Requirement – Report how many lines in the data include "screenshot", with the number as the only reply.

:: Information given

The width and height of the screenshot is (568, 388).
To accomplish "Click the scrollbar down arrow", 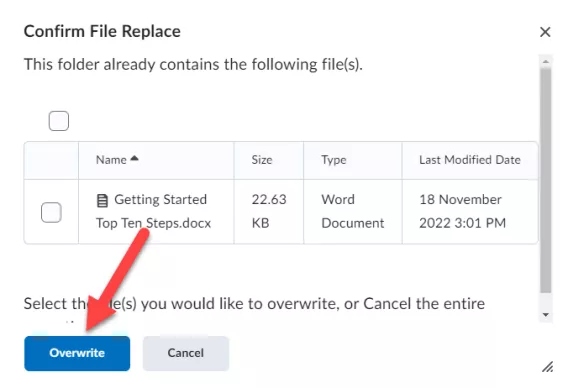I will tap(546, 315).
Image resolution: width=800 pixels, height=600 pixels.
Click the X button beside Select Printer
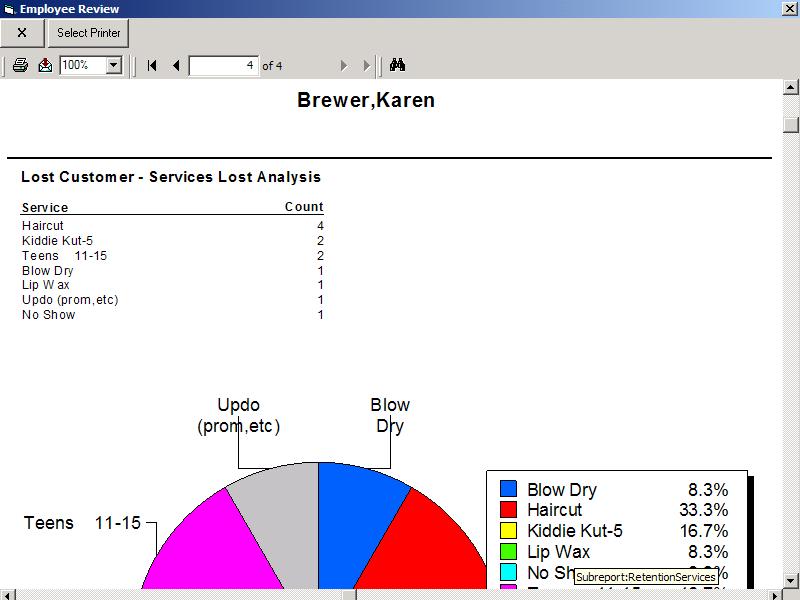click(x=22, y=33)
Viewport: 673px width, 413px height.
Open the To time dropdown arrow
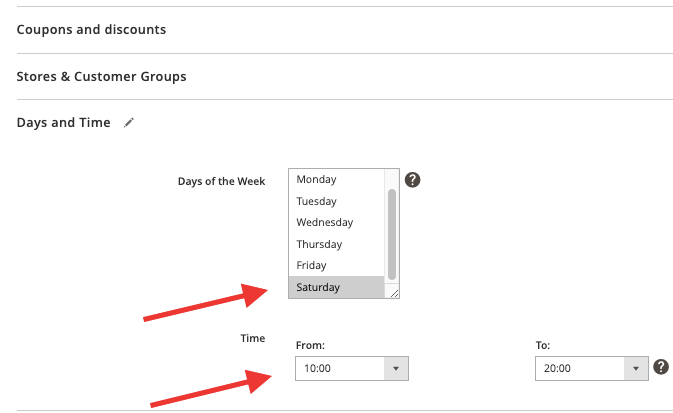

::::
:: Information given

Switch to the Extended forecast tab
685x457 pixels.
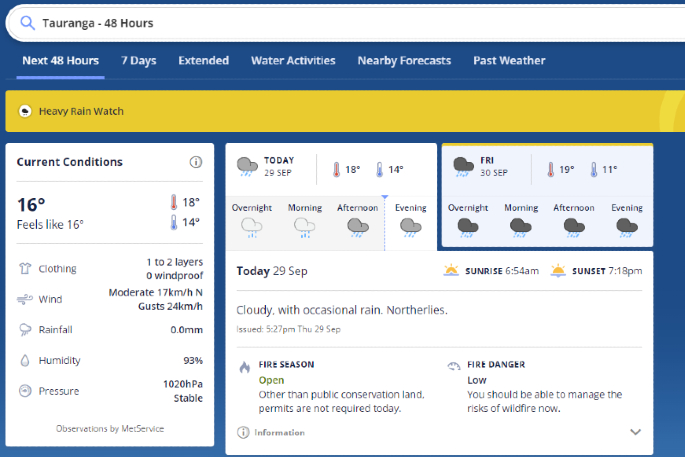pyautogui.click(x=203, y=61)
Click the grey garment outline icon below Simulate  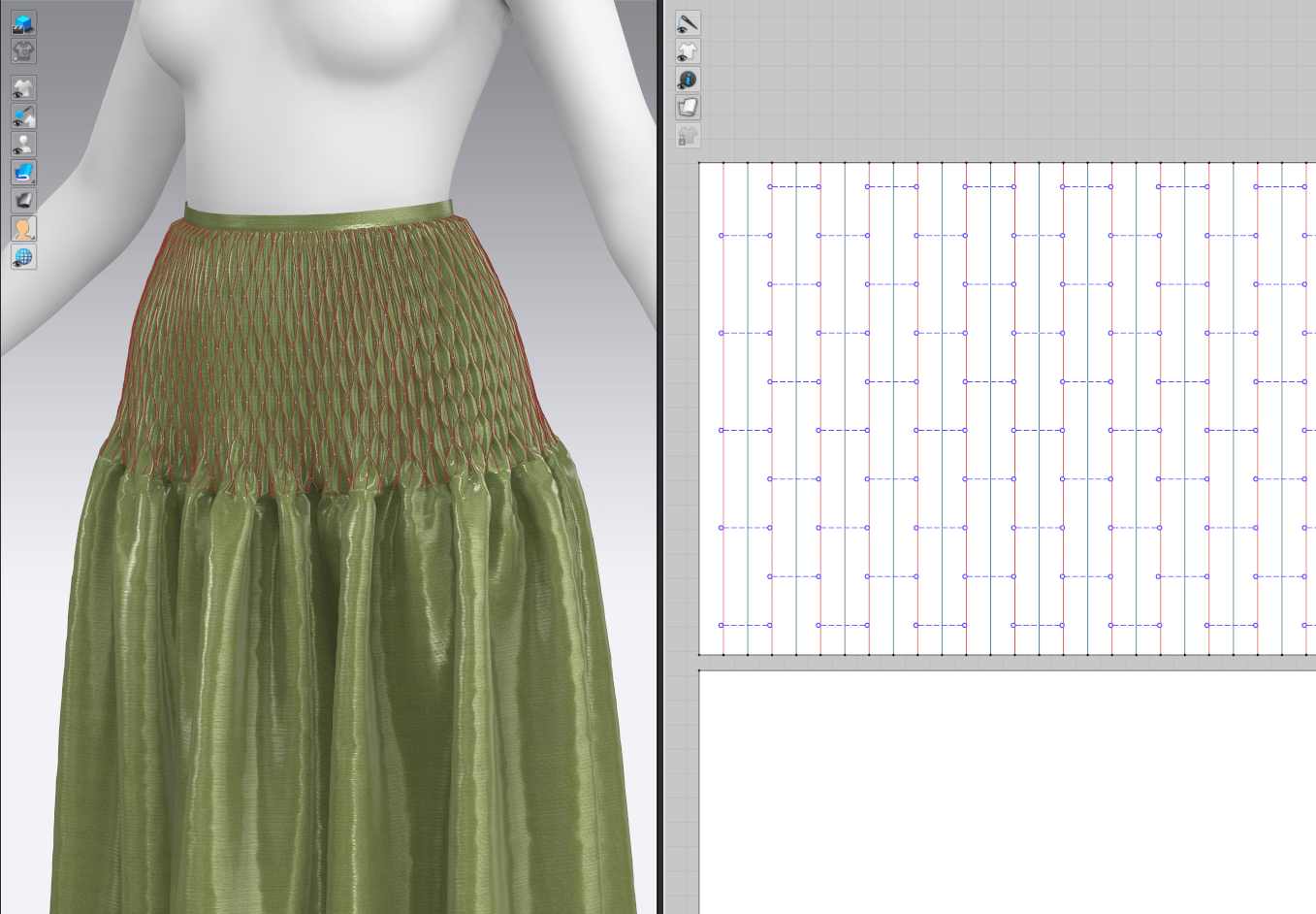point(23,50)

::::
:: Information given

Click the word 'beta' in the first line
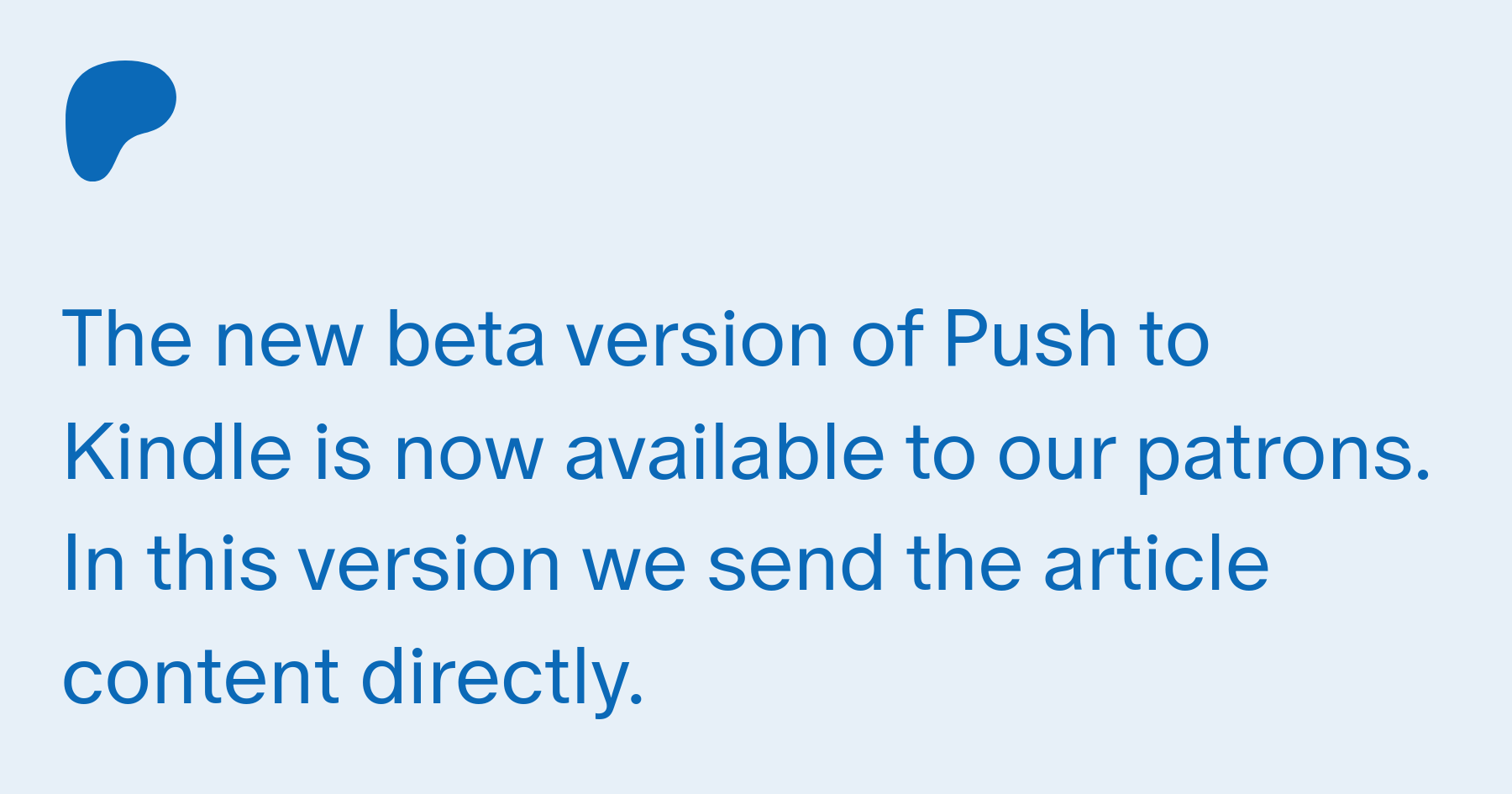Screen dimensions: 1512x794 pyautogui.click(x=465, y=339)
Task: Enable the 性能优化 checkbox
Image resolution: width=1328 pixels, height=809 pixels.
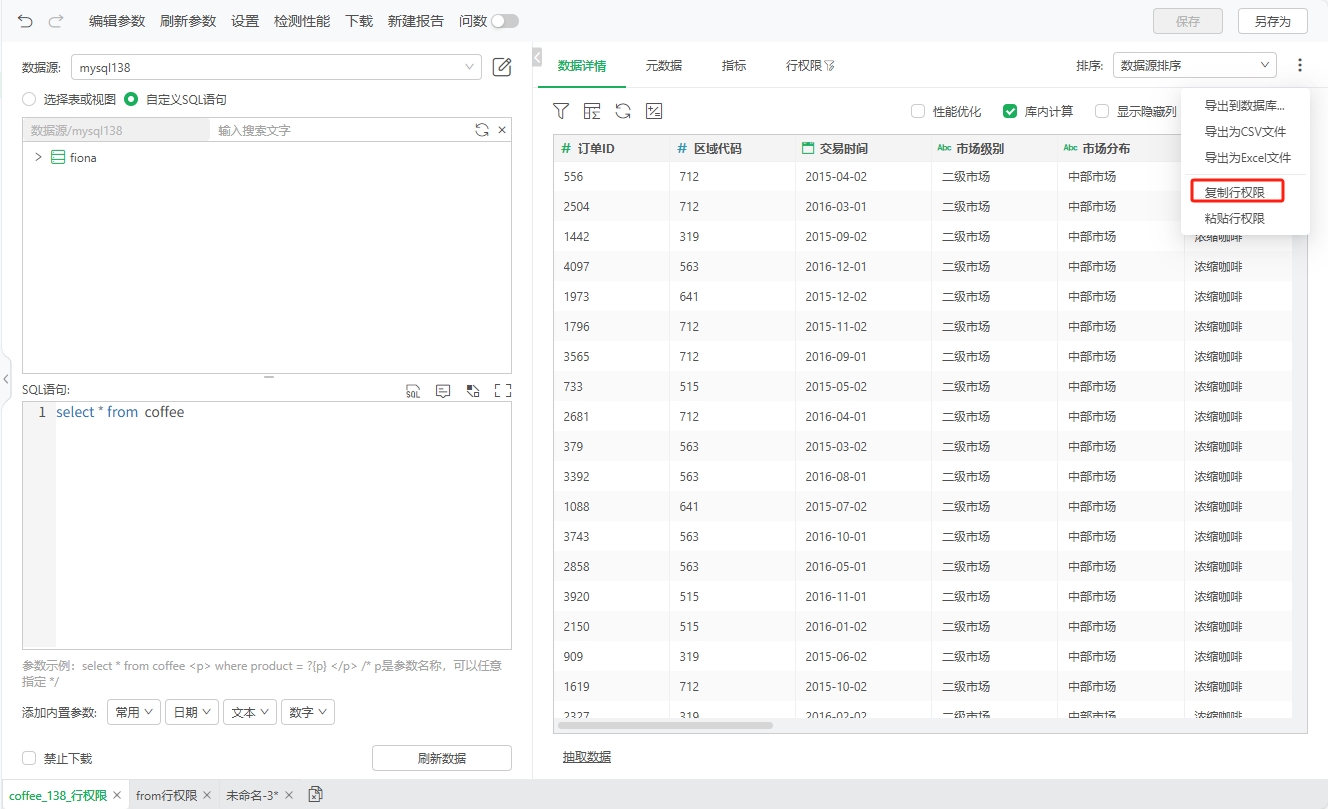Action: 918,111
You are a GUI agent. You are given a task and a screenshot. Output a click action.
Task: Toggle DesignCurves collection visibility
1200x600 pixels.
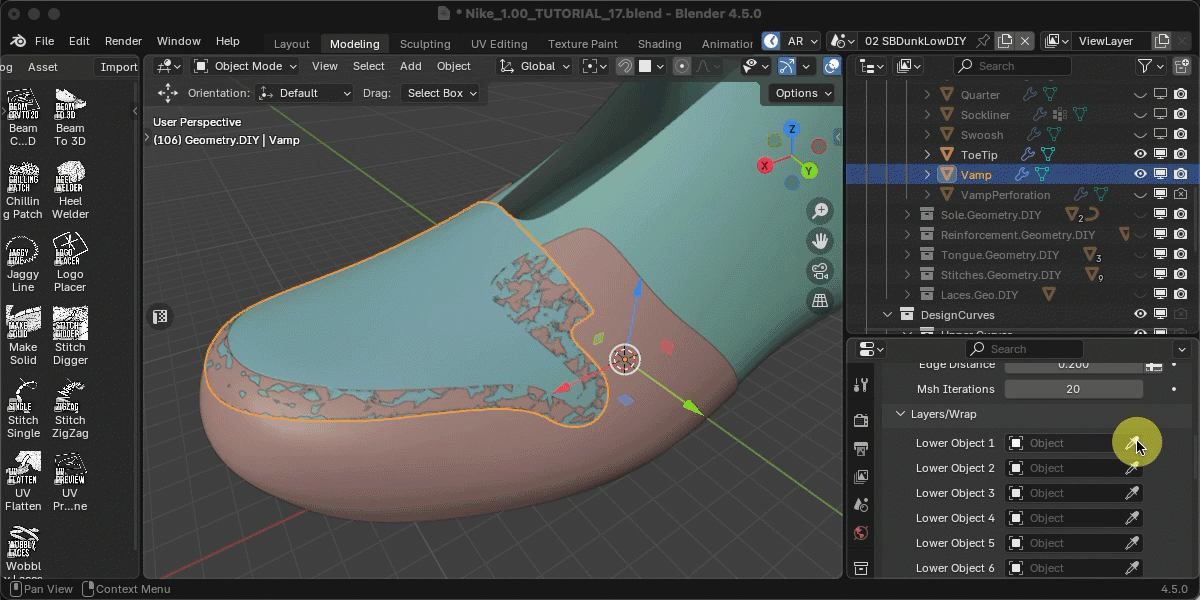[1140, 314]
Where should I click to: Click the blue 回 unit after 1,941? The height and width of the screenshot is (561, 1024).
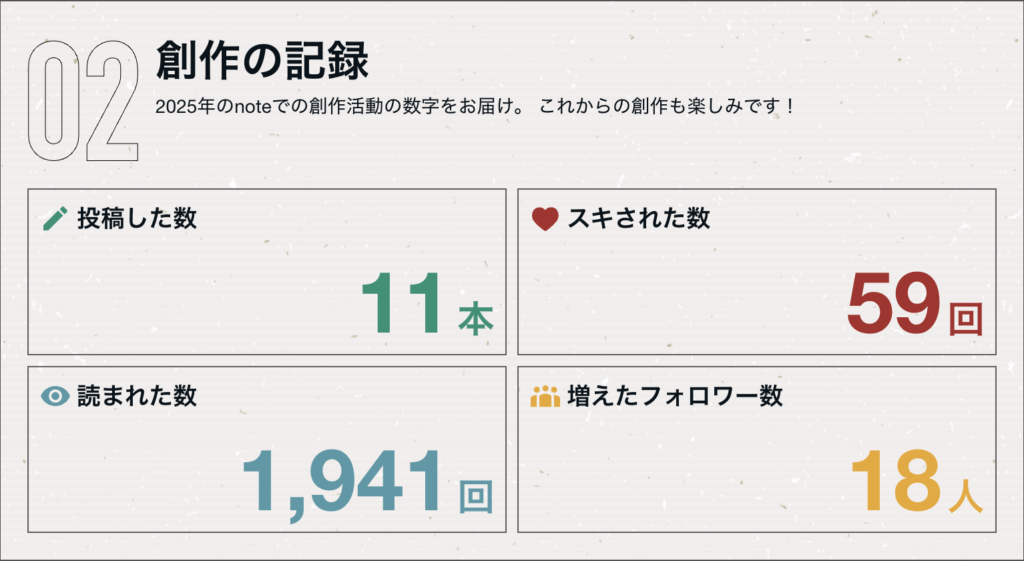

::::

Exercise answer – 3